> [Exercises to complete]
(1) Render this sentence from the book review into Spanish: "Growing up on then Dutch-held St. Thomas in the early 1800s, Rachel refuses to follow the rules."
(2) Rewrite the stretch of the book review from "Growing up on" through "leaving the island.", putting "strict" where it says "stern".

___ Text

An innovator of Impressionism, Camille Pissarro is closely associated with France and the seminal artistic movement he helped inspire there. His start in life and in painting, though, happened a world away, on the Caribbean island of St. Thomas, where he studied "waves, sand, birds, light" and dreamed in shades of blue.
In The Marriage of Opposites, Alice Hoffman unfolds the intriguing story of Pissarro's beginnings. She adeptly and beautifully imagines the tempestuous life of the artist's mother, Rachel Pomié, who defied convention for passion, and how his formative years on the island influenced him personally and professionally.
Growing up on then Dutch-held St. Thomas in the early 1800s, Rachel refuses to follow the rules. Constantly at odds with her stern mother, a pillar in their community of refugee Jewish settlers who fled persecution, she longs for a life in Paris. But despite Rachel's intelligence and headstrong nature, her future is not her own to determine. In her early 20s, she is married off to Isaac Petit, an older widower with three children, saving her father's company with the union and derailing her hopes of leaving the island.
Instead Rachel is firmly tethered to St. Thomas, becoming the mother of six children and step-children and helping Isaac run his retail business. Then, six years after their marriage, her husband dies of a heart attack while she is pregnant. Women aren't legally allowed to own property, and the business passes to Isaac's relatives in France.
Hoffman begins The Marriage of Opposites by focusing on Rachel, a fascinatingly complex character who drives the narrative even when readers aren't hearing from her directly. The first time the story switches perspectives is with the arrival of Frédéric Pizzarro, Isaac's 22-year-old nephew, to oversee the business in St. Thomas. Fresh off a voyage from France, he is immediately smitten with the tropical island--and with Rachel.
The sultry St. Thomas that Hoffman describes is an exotic place with jasmine-scented air, gritty, bustling wharves, houses built on stilts and accented with brightly hued shutters, pink bougainvillea climbing stucco walls and parrots perched in tamarind trees. The Jewish population--called Creoles, Europeans who have never been in Europe--accounts for nearly half the island's inhabitants, who share the space with the native Caribs. But even on this "small speck of land" suspended in the sea, written and unwritten rules govern people's behavior.
When Rachel and Frédéric begin a love affair, it ignites a scandal that's further fueled when the local religious official refuses to marry them. Although both are Jewish, they're members of the same family and therefore forbidden to wed one another. Even a dispensation from religious higher-ups in the Netherlands recognizing them as married fails to earn them acceptance. Being ostracized by the Jewish community doesn't deter Rachel, and she remains resolute in her decision to be with Frédéric no matter the cost. "As a girl I'd done what was necessary, but I was a girl no longer," she says. This time she chooses her spouse.

______
___ Data lines

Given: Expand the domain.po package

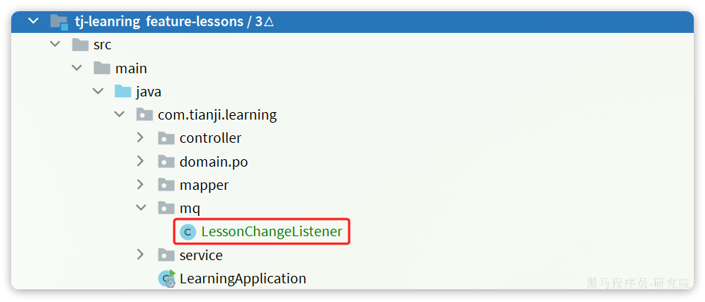Looking at the screenshot, I should [141, 161].
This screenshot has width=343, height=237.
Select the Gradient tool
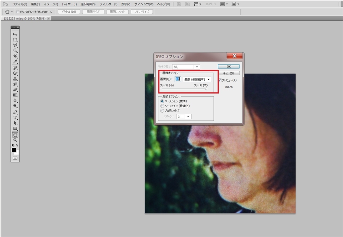15,95
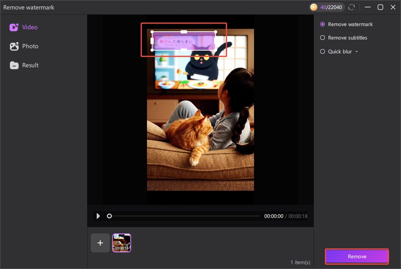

______

> [Responses to the tasks]
(1) Al crecer en St. Thomas, entonces en manos neerlandesas, a principios del siglo XIX, Rachel se niega a seguir las reglas.

(2)
Growing up on then Dutch-held St. Thomas in the early 1800s, Rachel refuses to follow the rules. Constantly at odds with her strict mother, a pillar in their community of refugee Jewish settlers who fled persecution, she longs for a life in Paris. But despite Rachel's intelligence and headstrong nature, her future is not her own to determine. In her early 20s, she is married off to Isaac Petit, an older widower with three children, saving her father's company with the union and derailing her hopes of leaving the island.